Bon toujours est-il que les soldes ne sont pas encore finies, je viens de m’en apercevoir en me promenant en ville où s’affichent un peu partout des panneaux racoleurs : SOLDES, -30% sur les produits marqués d’une pastille verte, Déstockage massif (de produits spécialement fabriqués à bas coût pour l’occasion), Dernière démarque.

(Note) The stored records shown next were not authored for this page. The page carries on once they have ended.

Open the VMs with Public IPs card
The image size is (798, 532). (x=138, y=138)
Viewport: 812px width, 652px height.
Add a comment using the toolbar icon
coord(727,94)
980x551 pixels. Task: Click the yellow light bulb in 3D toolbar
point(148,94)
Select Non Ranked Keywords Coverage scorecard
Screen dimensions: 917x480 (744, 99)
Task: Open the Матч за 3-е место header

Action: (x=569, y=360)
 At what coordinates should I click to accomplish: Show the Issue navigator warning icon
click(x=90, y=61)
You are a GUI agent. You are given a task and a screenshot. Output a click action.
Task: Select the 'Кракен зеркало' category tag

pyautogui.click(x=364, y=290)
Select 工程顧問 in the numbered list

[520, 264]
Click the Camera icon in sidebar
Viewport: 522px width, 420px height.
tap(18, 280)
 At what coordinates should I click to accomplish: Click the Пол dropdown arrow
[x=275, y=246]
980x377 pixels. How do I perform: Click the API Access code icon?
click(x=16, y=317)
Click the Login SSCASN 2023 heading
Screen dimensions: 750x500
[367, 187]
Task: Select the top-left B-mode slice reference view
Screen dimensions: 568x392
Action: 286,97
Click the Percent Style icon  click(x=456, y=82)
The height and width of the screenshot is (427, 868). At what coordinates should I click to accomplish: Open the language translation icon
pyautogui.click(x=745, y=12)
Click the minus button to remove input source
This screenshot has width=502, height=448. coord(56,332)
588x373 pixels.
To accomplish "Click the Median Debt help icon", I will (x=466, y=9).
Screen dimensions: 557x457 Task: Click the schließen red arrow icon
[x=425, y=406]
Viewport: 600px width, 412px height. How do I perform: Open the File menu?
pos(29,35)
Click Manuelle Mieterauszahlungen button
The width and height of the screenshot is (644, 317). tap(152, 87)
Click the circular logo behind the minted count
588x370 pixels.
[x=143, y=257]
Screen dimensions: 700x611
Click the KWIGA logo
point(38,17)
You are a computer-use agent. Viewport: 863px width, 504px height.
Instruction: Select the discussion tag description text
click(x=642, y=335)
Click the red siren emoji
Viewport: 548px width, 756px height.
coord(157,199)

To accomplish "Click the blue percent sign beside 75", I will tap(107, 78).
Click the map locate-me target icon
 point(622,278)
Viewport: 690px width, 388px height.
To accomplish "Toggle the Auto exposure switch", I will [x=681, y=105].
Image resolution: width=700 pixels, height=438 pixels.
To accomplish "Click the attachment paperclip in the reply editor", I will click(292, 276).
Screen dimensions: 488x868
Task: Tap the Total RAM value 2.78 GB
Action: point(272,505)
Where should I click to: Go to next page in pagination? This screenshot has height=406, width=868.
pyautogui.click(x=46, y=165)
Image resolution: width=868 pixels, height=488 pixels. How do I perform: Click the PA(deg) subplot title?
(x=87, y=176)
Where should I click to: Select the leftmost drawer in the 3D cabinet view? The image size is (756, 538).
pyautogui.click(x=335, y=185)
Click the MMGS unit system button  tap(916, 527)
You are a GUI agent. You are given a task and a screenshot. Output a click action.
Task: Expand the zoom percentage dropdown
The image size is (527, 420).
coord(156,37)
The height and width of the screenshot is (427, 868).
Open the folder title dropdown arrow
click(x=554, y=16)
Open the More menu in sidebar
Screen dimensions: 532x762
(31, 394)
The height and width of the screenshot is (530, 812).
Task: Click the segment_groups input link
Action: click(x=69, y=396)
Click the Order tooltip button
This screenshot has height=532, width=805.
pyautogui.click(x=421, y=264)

Entrant par hasard, dans un magasin d’occasion – en fait le magasin où je passe presqu’une fois par semaine car ils possèdent un excellent rayon métal et progressif – je jette un œil distrait sur les bacs (distrait signifiant que je regarde tous les CDs des rayons néo-prog et metal compulsivement). Lors de ce survol désintéressé des discographies de Anathema, Ayreon, Dream Theater et consorts, mes yeux blasés tombent sur un nom qui m’est familier sans que j’arrive à mettre une musique dessus; Hammer Of Misfortune, une groupe dont j’avais parlé en juillet dernier pour la sortie de Dead Revolution mais que je n’ai jamais vraiment écouté (oui vous êtes déçus, vous pensiez que j’étais une bible du prog rock, que je connaissais tous les groupes qui existent, même les népalais, ben non, je j’avoue, je n’y connais rien, mais chut ! Ce sera notre petit secret…). Curiosité oblige, j’embarque le 17th Street pour 7€, histoire de satisfaire mon insatiable boulimie. Bon à l’écoute, pas de quoi en faire un fromage, du hard rock 70’s à la production moyenne, curieux quand tu sera vieux tu auras une queue.
– ben ça ne serait pas tôt…
– qui a dit ça !?!

Me retournant vers la caisse, l’acquisition en main, je vois un rayon soldes, un rayon soldes dans un magasin d’occasion ! Solder de l’occasion c’est assurément mieux qu’une seconde démarque. Je me plonge dans le back prog/psyché sans rien trouver puis je jette un œil dans celui du metal, des fois que. Et que vois-je, noyé au milieu du death, du sludge, du trash et du doom ? Un petit Circa qui a perdu sa maman, qui s’est trompé de chemin et s’est égaré chez les tatoué. Valley of The Windmill, un album sympa pour qui apprécie le travail de Billy Sherwood, chroniqué en 2016 avec du mp3 et que je vais revisiter après 17th Street avec grand plaisir. Que penserait Billy Sherwood, s’il savait qu’on le bradait à 3€, coincé entre un obscur groupe sponsorisé par Heineken et un autre tellement tatoué et gras qu’il est méconnaissable.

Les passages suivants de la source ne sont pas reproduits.